4. Qiyas (Analogi) yang digunakan apabila
tidak ada nash yang sharih dalam Al-Qur’an, hadits maupun Aqwal Asshabah.
5. Istihsan yaitu keluar atau menyimpang
dari keharusan logika menuju hukum lain yang menyalahinya dikarenakan tidak
tepatnya Qiyas atau Qiyas tersebut berlawanan dengan Nash.
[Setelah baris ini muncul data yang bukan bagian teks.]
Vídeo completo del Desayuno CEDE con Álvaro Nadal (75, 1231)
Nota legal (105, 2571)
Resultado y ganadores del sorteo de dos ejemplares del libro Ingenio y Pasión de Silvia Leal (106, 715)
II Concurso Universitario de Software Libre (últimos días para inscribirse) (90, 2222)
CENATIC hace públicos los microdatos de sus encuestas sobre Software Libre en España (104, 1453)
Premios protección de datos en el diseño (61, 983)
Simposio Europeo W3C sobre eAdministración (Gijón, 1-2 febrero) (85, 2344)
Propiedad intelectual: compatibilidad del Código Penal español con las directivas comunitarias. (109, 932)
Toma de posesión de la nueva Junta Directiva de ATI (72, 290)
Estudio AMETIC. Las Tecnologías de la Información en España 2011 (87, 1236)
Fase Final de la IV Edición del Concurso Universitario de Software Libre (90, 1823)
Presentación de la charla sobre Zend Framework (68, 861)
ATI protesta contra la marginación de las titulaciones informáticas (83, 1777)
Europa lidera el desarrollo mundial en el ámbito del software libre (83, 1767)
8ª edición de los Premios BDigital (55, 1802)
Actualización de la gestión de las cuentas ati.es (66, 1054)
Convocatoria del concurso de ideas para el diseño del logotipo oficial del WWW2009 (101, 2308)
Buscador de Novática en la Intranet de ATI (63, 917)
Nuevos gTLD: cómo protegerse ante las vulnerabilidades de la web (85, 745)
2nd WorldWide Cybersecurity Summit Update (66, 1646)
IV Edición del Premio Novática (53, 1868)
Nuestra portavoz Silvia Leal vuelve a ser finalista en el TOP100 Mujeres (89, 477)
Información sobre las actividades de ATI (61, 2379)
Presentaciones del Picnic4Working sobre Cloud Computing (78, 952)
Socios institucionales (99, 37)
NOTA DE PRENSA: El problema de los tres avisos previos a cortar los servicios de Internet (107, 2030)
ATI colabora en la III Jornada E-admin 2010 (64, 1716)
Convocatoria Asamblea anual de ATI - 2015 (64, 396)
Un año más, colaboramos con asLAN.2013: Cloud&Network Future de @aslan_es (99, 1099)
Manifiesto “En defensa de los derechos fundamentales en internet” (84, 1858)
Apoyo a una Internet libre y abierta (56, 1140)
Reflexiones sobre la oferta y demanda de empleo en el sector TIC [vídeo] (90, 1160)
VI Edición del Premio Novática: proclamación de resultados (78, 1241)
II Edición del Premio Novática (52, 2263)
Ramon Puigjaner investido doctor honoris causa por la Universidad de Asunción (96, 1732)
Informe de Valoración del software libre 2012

6. Ijma’ yaitu kesepakatan para mujtahid
dalam suatu kasus hukum pada suatu masa tertentu.
7. ‘Urf
yaitu adat kebiasaan orang muslim dalam suatu masalah tertentu yang tidak
ada nashnya dalam Al-Qur’an, Sunnah dan
belum ada prakteknya pada masa sahabat.
Karya besar besar
yang ditinggalkan oleh Imam hanafi yaitu Fiqih Akhbar, Al ‘Alim Walmutam dan
Musnad Fiqih Akhbar. Imam hanafi dalam
memberikan pengajaran kepada murid-muridnya yang telah dewasa ialah dengan
menekankan agar murid-muridnya dapat lebih kritis dan dewasadalam berfikir,
tidak hanya menitik beratkan kepada apa yang telah beliau jelaskan saja, dengan
maksud agar para murid-muridnya dapat mencari dan menyelidiki dari mana asal
dan sumber pengetahuan yang beliau sampaikan serta membahas hukum-hukum agama
dengan sebaik-baiknya, seluas-luasnya dan dengan arti kata yang sebenarnya
mengikuti ajaran Allah dan sunah-sunah rasulnya.
Lebih jelasnya bahwa imam hanafi terhadap para
muridnya hanya selaku pengajar (guru) saja dan tidak terikat pribadi beliau.
Mereka diberi kemerdekaan untuk berfikir, dibebaskan untuk memecahkan
masalah-masalah yang perlu dipecahkan, bahkan sewaktu-waktu diperkenankan untuk
membantah terhadap pengajaran-pengajaran atau pendapat-pendapat beliau tentang
segala masalah yang kiranya terasa olehnya menyalahi wahyu ilahi atau
berlawanan dengan hadits nabi, yang disertai dengan penyelidikan akal yang
bersih, murni dari segala macam pengaruh.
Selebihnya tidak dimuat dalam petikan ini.